COMPUTATIONAL BIOLOGY & BIOINFORMATICS
- Computational Systems Biology: We explore ideas of systems analysis of biological systems by developing mathematical models and relevant algorithms.
- Comparative network analysis provides better understanding of underlying cellular mechanisms of biological functions, which helps us further develop methods to identify conserved pathways for evolution study; identify robust disease biomarkers for complex disease diagnosis/prognosis; and reconstruct regulatory networks to study their long-term dynamical behavior. We are currently investigating efficient algorithms to solve these challenging problems.
- Network intervention is one of ultimate objectives of studying systems biology. Degenerative diseases including cancer are systems impairments due to the failure of normal cellular function. To develop effective intervention therapeutics, it is important to study the complex molecular interactions at systems level. As engineering, especially, system engineering and control theory, has had important successes to adaptively control large engineering or artificial systems’ behavior even with only limited information, we are interested in developing stochastic models that underlies many system engineering successes to design network intervention strategies for effective future gene therapies of complex diseases including cancer, diabetes, etc.
- Biomedical Image Analysis: We are also interested in developing efficient algorithms for biomedical image analysis, including image segmentation, shape analysis and indexing..

Exercise instructions -
- A) Answer these questions from the research summary:
(i) What three things does comparative network analysis help develop methods to do?
(ii) Which complex diseases are named as targets of the network intervention strategies for future gene therapies?
(iii) What does the biomedical image analysis work include?
- B) Extract the stretch of the research summary from "- Biomedical Image" through "analysis and indexing..".

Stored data

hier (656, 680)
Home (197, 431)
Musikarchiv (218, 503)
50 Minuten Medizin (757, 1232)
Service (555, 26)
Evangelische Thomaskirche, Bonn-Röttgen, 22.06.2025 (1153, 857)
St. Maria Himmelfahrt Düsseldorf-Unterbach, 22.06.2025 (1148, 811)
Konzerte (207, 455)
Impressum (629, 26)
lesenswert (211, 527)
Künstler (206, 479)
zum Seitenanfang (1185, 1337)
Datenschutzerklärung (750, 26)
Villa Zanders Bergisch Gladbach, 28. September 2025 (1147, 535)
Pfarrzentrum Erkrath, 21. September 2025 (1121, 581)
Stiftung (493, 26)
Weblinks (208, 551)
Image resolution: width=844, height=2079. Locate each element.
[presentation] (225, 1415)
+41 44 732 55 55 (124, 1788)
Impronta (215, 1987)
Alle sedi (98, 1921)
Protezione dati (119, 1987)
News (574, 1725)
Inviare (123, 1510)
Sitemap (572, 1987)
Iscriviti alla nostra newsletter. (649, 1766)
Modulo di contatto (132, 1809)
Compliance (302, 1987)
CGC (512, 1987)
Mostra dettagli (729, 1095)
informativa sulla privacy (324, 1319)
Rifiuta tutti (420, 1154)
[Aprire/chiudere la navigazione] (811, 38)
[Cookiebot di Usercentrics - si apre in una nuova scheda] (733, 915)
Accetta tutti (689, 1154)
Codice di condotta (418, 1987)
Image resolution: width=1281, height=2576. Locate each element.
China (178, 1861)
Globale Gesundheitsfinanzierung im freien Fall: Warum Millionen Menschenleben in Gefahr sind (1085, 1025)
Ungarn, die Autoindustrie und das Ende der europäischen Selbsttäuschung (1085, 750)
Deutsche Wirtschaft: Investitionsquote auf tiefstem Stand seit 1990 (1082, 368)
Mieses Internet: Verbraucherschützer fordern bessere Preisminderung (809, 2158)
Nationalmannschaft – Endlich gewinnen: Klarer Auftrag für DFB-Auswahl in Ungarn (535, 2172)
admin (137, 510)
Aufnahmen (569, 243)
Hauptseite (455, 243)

Responses to the tasks -
- A)
(i) Identify conserved pathways for evolution study, identify robust disease biomarkers for complex disease diagnosis/prognosis, and reconstruct regulatory networks to study their long-term dynamical behavior.
(ii) Cancer and diabetes.
(iii) Image segmentation, shape analysis and indexing.

- B)
- Biomedical Image Analysis: We are also interested in developing efficient algorithms for biomedical image analysis, including image segmentation, shape analysis and indexing..